What is the significance of fire in this installation?

Hannah Altman: The idea behind the usage of fire was to visualise the damaging effects of being a woman in a society that places high importance on the aesthetic of the female body and behaviour.

Can you elaborate on the collaborative process with Katie Krulock and Sadie Shoaf?

Hannah Altman: Katie and Sadie are both fantastic artists. Sadie and her partner Andrew McIntyre rented out Runaway Studios as well as the apartment that we turned into the installation. The landlord was planning on turning the space into condos, so this was one of the last big shows that took place in the now defunct venue. Working with these wonderful people was so satisfying. The four of us did everything, from lighting and set up to tear down. It was so nourishing and inspiring to build something out of nothing. Katie and Sadie are both phenomenal artists and this show would not have been possible without their brilliance.

Was there a specific source of inspiration for your vision of the project?

Hannah Altman: We were all really interested in the extreme “How To” tutorial videos on YouTube. We watched endless videos – ‘how to contour your face so it looks completely different’, ‘how to fake abs’, ‘how to look skinny in photos’. They really hit a nerve with us and we felt there was something so flawed about the millions of views they had.

What role does affliction play in your work?

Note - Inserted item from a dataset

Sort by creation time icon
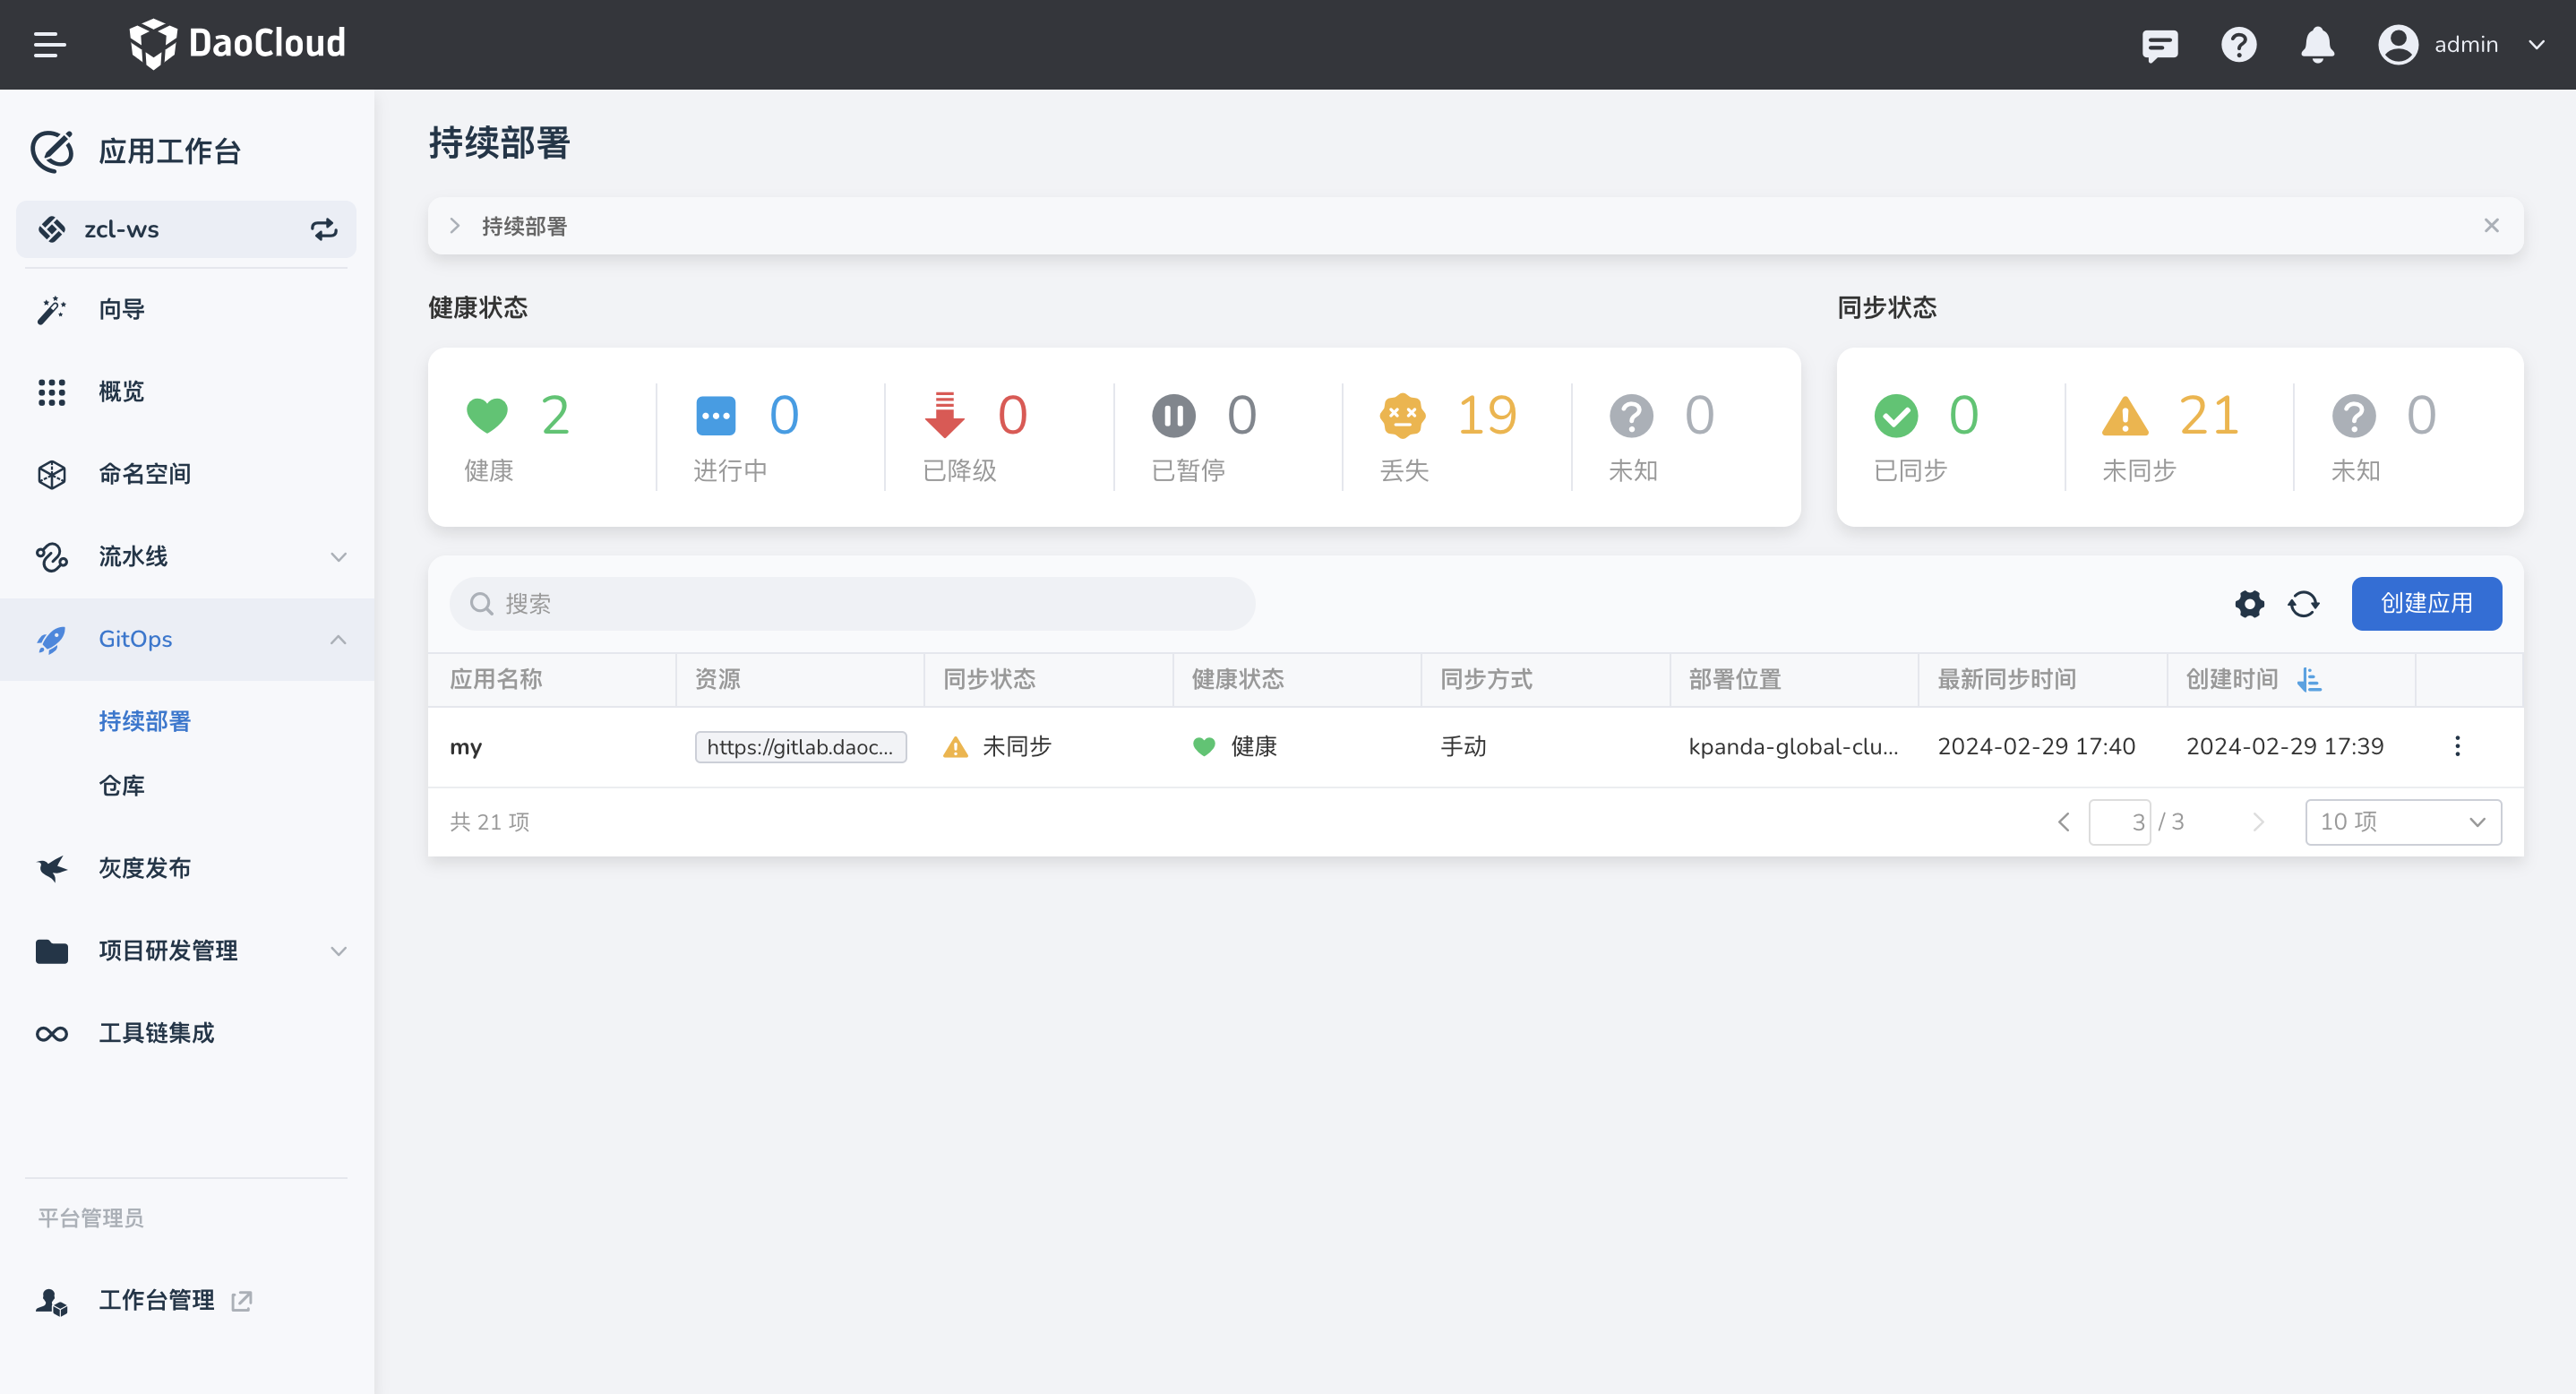This screenshot has width=2576, height=1394. click(2309, 680)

Hannah Altman: That’s actually something I’ve never thought about before – a big one, essentially. A lot of my work is a very raw and manic reaction to varying facets of society that I am exposed to. Being honest and open as an artist is so crucial to effectively convey the message in your medium, so I try not to compress my feelings. I am constantly reminding myself that allowing myself to analyse my emotions conveys strength.

How do we move away from unrealistic standards of beauty?

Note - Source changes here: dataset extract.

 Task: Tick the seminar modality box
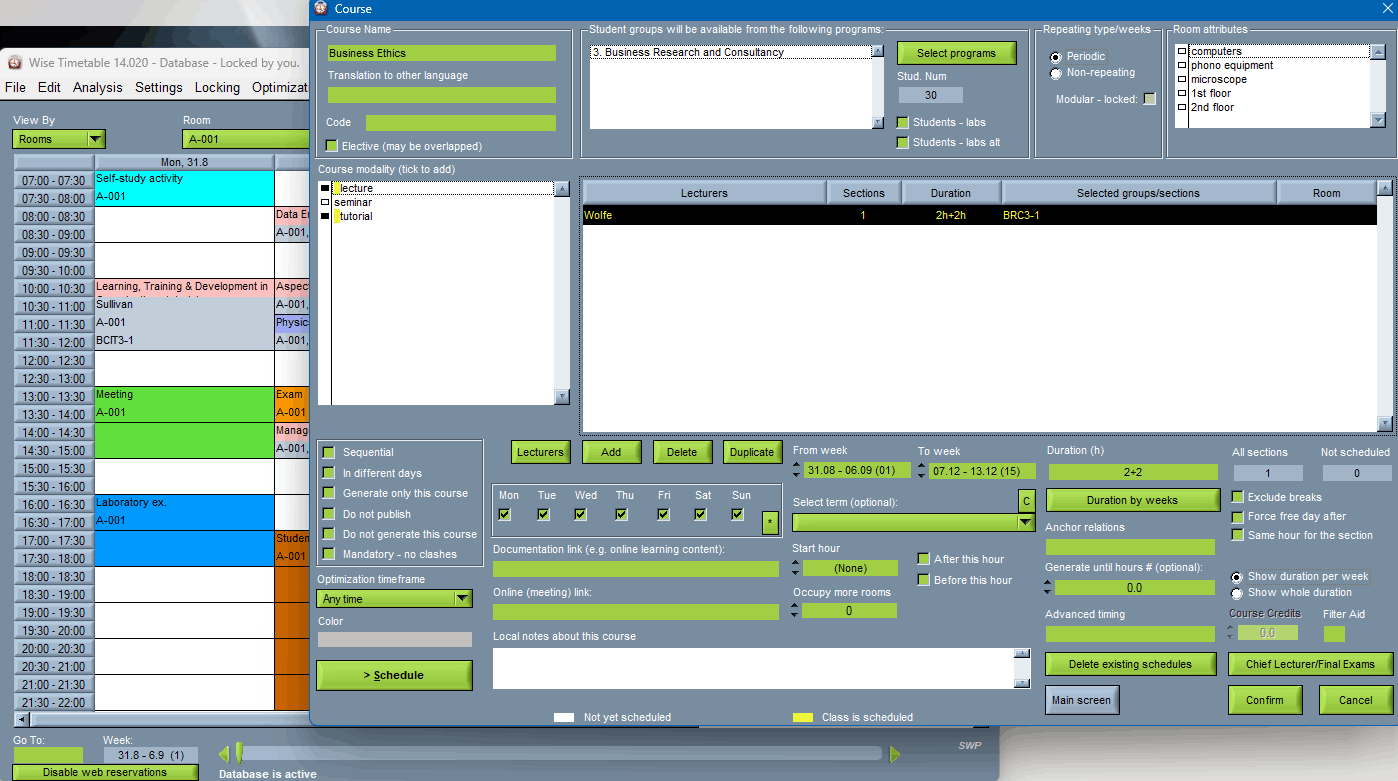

Hannah Altman: Being aware is a crucial first step to moving away from unrealistic standards of beauty. If something about your environment doesn’t seem right to you, challenge it. Be aware of your own choices as well as others. If you don’t want to shave your legs, don’t. But if your best friend likes hers shaved, respecting a women’s ability to choose how she looks is just as important.

What reaction are you trying to elicit from your male audience?

Hannah Altman: I’d like male viewers to feel able and willing to be involved in feminism. Males should understand that while gender inequality is not their struggle, they have a say in supporting the advancement of equality.

When young girls examine your work, what do you hope their takeaway will be?

Hannah Altman: I hope the work makes them more aware of the way they view their bodies, and that they are inspired to create their own art because of it. I am always so deeply humbled when I am approached by a young girl who wants to recreate my work, or wants to show me art they’ve made that flow along the same vein as mine. Because the artwork of young girls is almost never taken seriously, it’s crucial to create a network of positive enforcement. If feminism is an idea girls hear a lot growing up, it becomes a part of them.

“Males should understand that while gender inequality is not their struggle, they have a say in supporting the advancement of equality” – Hannah Altman

Who are some contemporary artists you admire?

Hannah Altman: I recently had a wonderful conversation with an artist named Samantha Conlon, who created the series “Daughters,” in which she photographs the raw power of girlhood. Cristina Hoch is also a fantastic photographer who makes eccentric and beautiful portraits of her younger sister, among others.

Where do you see yourself as an artist in the next five years?

Hannah Altman: I can’t see myself continuing down any other path than the one I am already so dedicated to. As long as I am making, talking about, and experiencing art, I am happy. I am excited for my work to evolve as my awareness does.